Show HN: Encrypted end-to-end file transfer - abemassry
https://github.com/abemassry/wsend-gpg
======
dsy
It looks nice and I wish you luck with it. A couple of tips (or nitpicks)
regarding wget-gpg:

> filename=$(echo "$1" | sed 's/\// /g' | awk '{ print $4 }')

1\. You could remove the sed, if you change the field separator:

    
    
      $(echo "$1" | awk 'BEGIN {FS="/"} {print $5}'
    

(this might be better for file names with spaces in them; though, if I
understand your use case, this will never happen, but you might need to deal
with space-to-%20 in wsend-gpg and then %20-to-space in wget-gpg...)

2\. Or you could just replace this with:

    
    
      filename=$(basename "$1")
    
    

> filenamed=$(echo "$filename" | sed 's/.gpg//')

3\. The problem that this cuts the _first_ occurrence of .gpg in the file
name, so nitpick.gpg.nitpick.gpg will become nitpick.nitpick.gpg instead of
nitpick.gpg.nitpick

To remove this substring from the end of the string, you can probably replace
the pattern with a greedy one or just use:

    
    
      filenamed=${filename%.gpg}
    

EDIT: previous related discussions:

[https://news.ycombinator.com/item?id=6083884](https://news.ycombinator.com/item?id=6083884)

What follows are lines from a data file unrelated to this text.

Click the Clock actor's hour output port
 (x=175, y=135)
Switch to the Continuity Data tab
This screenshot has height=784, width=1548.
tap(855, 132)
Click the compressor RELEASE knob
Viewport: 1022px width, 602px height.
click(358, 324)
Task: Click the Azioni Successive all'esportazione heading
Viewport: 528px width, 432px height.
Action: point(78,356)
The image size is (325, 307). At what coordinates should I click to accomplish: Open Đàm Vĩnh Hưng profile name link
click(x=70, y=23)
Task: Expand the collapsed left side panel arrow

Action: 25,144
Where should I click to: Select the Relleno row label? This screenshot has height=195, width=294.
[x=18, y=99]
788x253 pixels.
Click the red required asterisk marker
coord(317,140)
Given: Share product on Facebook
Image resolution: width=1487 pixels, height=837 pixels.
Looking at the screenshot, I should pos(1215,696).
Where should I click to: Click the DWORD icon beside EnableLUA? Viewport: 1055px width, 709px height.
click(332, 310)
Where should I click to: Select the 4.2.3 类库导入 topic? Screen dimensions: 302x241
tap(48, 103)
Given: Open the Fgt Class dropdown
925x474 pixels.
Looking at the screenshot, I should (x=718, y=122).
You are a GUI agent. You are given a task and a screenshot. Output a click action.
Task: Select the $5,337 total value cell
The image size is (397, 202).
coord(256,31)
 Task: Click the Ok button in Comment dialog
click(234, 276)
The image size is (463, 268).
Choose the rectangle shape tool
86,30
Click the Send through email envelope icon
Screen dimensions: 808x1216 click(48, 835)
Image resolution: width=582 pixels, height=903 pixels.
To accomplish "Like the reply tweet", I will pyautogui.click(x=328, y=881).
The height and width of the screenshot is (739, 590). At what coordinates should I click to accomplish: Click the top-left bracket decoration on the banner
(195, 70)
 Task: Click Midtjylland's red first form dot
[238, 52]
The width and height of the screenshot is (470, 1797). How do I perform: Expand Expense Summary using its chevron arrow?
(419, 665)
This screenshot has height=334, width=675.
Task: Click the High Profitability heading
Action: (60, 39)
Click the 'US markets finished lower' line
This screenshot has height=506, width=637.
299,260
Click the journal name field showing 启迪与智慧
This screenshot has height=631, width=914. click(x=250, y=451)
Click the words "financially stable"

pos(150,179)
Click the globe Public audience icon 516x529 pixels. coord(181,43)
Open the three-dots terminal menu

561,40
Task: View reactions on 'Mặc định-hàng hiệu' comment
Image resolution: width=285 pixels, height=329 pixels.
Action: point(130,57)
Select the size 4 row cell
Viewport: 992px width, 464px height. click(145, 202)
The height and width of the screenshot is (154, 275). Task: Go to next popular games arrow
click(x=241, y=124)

[https://news.ycombinator.com/item?id=6158719](https://news.ycombinator.com/item?id=6158719)

[https://news.ycombinator.com/item?id=6179424](https://news.ycombinator.com/item?id=6179424)

I like your persistence and glad you finally made it to the front page. Good
luck.

------
psuter
This looks very useful. I had not realized it until now, but a CL-to-URL
upload/download service is something I always unconsciously desired.
Encryption is a nice bonus.

(My personal preference would be to deploy the service on my own VPS, though.)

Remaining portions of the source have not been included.